How are you storing your passwords? Are you writing them down where they can be found and copied? Keeping good backups yet maintaining an acceptable level of security can be a fine balance – especially if you’ve given little thought to it. I was recently locked out of one of my online accounts. Unfortunately, my e-mail is linked to this account and the impact was immediate and debilitating. Suddenly, I had to remember the answers to those security questions that I set up several years ago when I was living in another country. Did I use capital letters? Was it properly punctuated? Was that an abbreviated word I chose? Who did I say was my favourite teacher again? With so many possible permutations, I quickly found myself locked out with too many failed attempts. If only I’d paid more attention to those questions and answers when I set it up originally.

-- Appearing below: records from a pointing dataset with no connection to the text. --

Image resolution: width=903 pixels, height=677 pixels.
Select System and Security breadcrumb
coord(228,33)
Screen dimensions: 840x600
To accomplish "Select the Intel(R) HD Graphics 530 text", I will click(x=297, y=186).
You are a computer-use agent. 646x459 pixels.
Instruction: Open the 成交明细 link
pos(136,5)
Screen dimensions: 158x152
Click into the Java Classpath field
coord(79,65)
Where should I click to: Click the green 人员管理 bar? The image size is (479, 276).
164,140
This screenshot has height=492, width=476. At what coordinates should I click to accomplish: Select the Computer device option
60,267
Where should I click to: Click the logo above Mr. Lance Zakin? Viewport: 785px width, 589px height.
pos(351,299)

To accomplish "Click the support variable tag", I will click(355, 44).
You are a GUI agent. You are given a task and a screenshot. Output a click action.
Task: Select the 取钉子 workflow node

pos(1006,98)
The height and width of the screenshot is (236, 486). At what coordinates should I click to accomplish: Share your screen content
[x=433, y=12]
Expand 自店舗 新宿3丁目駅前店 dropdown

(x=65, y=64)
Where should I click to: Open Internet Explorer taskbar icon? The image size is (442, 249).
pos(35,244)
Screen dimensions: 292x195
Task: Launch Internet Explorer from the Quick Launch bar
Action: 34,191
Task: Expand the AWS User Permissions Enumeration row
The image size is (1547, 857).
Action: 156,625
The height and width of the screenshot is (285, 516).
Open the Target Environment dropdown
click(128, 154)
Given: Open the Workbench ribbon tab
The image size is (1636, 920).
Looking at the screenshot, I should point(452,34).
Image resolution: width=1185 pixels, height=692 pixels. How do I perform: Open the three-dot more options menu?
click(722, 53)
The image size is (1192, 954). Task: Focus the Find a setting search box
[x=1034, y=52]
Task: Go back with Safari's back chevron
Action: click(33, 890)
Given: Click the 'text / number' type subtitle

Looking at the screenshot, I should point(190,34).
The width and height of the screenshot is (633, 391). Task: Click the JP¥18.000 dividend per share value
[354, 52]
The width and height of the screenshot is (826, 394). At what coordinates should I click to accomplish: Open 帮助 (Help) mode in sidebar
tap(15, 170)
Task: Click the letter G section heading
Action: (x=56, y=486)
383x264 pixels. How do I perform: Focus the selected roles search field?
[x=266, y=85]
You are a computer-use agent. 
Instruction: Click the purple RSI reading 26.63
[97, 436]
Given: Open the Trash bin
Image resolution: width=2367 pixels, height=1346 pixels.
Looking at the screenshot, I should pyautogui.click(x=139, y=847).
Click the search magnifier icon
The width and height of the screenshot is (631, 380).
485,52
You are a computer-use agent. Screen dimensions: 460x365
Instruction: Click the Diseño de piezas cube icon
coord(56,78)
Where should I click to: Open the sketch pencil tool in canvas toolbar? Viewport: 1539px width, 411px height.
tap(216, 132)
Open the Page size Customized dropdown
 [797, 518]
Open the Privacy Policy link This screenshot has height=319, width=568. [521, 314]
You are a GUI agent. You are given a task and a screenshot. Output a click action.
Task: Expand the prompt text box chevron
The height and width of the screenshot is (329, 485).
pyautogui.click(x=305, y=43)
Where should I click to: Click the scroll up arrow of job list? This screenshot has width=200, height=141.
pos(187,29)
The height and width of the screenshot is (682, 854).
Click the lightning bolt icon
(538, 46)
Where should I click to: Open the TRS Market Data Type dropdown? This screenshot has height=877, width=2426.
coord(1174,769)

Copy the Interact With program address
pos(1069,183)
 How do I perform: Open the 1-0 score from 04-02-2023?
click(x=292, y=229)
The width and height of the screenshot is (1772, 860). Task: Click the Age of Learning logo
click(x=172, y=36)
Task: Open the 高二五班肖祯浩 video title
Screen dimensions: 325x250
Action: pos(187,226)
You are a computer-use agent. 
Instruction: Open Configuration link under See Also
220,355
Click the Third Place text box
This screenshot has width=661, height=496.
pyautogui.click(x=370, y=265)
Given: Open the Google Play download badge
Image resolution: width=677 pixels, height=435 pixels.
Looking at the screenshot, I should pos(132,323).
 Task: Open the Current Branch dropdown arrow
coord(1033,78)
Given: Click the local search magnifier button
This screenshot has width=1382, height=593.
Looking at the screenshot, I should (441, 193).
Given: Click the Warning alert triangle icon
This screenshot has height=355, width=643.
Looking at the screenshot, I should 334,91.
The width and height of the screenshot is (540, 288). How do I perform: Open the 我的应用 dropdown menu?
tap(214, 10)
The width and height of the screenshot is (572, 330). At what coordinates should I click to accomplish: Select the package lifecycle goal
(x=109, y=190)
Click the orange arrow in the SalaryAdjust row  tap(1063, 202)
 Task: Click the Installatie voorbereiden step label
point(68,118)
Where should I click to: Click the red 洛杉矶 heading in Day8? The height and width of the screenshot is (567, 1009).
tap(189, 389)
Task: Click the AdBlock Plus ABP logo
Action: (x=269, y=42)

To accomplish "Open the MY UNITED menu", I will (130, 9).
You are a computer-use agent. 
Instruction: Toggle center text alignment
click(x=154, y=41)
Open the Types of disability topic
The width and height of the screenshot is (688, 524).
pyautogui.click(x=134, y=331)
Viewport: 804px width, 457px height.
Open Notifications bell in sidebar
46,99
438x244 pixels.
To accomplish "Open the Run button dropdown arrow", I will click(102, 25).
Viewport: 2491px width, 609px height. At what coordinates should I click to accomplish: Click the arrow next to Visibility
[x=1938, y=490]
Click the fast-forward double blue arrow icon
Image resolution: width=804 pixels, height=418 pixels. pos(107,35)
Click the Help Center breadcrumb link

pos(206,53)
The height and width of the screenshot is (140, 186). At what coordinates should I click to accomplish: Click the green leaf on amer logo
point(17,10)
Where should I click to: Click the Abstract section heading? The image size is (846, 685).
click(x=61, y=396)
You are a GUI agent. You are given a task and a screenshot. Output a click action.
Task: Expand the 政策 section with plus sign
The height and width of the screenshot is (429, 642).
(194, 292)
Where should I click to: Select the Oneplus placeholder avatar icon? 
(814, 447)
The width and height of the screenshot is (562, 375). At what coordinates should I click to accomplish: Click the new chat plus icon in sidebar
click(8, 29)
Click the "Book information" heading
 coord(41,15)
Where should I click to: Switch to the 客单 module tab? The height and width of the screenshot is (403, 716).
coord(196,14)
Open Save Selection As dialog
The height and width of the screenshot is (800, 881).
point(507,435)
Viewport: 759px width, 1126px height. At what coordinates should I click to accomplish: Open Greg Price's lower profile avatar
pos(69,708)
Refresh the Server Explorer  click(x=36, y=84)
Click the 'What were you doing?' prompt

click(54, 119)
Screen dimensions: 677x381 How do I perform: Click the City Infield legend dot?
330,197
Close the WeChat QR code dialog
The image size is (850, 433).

Setting up backups is only part of the solution. The only thing worse than finding that you actually need your backups is finding that your backups weren’t working like you thought they were. When setting up backups, it’s critically important to verify them with a restoration test. Otherwise, you should not automatically assume they are reliable. If you are going to trust your digital self to your backups, you really do want the peace of mind in knowing that they will be there for you if (or when) you need them.

Here are some backup ideas you should consider:

  • Keep multiple copies of your data.
  • Keep a duplicate copy locally for quick retrieval – ideally on a different drive.
  • Keep a duplicate copy somewhere in the cloud.
  • Use some sort of version management software (such as Apple’s Time Machine) so you can go back to earlier versions of your files.
  • Use a RAID solution, where data is replicated across multiple disk drives such that any one disk can fail but you don’t lose any data.
  • Keep a copy of your data stored off-site somewhere. This could be on a spare drive stored at a friend or relative’s house – the farther away they live from you, the better (think of natural disasters that might affect both of you).
  • Talk to your service provider and see what backup options they can provide you with.
  • Consider how you will access your passwords and other security information just in case the worse does happen.

There are lots of solutions to the backup problem and chances are that many of them are already within your reach. Take the time to consider and implement whichever ones you can. Do it today, as tomorrow may be too late!